Nos voyageurs se trouvaient sous une nouvelle voûte creusée dans le mur de ronde qui isolait tout à fait le donjon du reste du château. Ce mur, appelé en terme d’architecture du moyen âge, chemise « chemise du donjon », clôturait une bande de cour circulaire au centre de laquelle se dressait le donjon lui-même. Au deuxième étage de l’énorme tour, une lumière brillait à une fenêtre.

« C’est la famille allemande, dit Priski, en montrant du doigt la vitre éclairée. Ils doivent être en train de diner ; ils ont refusé d’aller diner avec Kara-Selim ; ils ont eu tort. Il y a gala ce soir. J’espère que ces messieurs ne feront pas comme les Allemands… Ces messieurs aussi sont invités !…

— Nous acceptons ! dit Rouletabille.

— En ce cas, je conseillerai à ces messieurs de ne plus perdre une minute. Ces messieurs n’ont que le temps de s’habiller ! »

Et il traversa la cour en hâte, toujours en protégeant Rouletabille de son parapluie rouge.

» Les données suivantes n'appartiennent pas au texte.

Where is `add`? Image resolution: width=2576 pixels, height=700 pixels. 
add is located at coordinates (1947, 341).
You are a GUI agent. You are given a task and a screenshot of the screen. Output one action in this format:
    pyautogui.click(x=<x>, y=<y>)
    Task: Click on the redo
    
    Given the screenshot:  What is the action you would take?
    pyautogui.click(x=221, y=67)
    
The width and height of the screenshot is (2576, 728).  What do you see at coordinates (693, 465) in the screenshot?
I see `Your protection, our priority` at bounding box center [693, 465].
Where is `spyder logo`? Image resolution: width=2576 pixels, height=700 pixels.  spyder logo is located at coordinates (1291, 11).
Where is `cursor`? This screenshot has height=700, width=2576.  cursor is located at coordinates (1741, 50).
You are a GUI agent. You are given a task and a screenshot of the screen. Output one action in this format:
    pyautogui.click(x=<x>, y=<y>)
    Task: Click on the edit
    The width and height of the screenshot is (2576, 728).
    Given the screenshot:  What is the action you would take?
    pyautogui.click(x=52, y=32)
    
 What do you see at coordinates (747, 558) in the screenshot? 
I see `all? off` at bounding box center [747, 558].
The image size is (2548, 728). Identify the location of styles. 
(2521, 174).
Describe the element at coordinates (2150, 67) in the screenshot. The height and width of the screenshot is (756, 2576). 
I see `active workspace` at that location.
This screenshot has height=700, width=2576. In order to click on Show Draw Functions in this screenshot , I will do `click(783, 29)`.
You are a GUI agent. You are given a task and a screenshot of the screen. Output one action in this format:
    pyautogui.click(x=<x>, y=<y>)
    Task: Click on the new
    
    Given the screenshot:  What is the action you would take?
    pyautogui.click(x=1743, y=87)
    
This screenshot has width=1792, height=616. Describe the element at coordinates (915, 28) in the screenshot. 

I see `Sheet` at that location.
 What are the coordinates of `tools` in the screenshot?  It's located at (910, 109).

Les murs du donjon plongeaient dans un fossé ; un pont était jeté sur ce fossé, que Rouletabille, La Candeur et Vladimir traversèrent cependant qu’Athanase restait, comme les autres domestiques, à soigner les bêtes dans la courette, où il trouvait de quoi loger tous les impedimenta sous un hangar adossé à la « chemise ».

Le majordome avait refermé son parapluie. Parvenu dans la salle des gardes, il avait craqué une allumette et allumé trois bougies, prises, comme il disait, « au bureau de l’hôtel ».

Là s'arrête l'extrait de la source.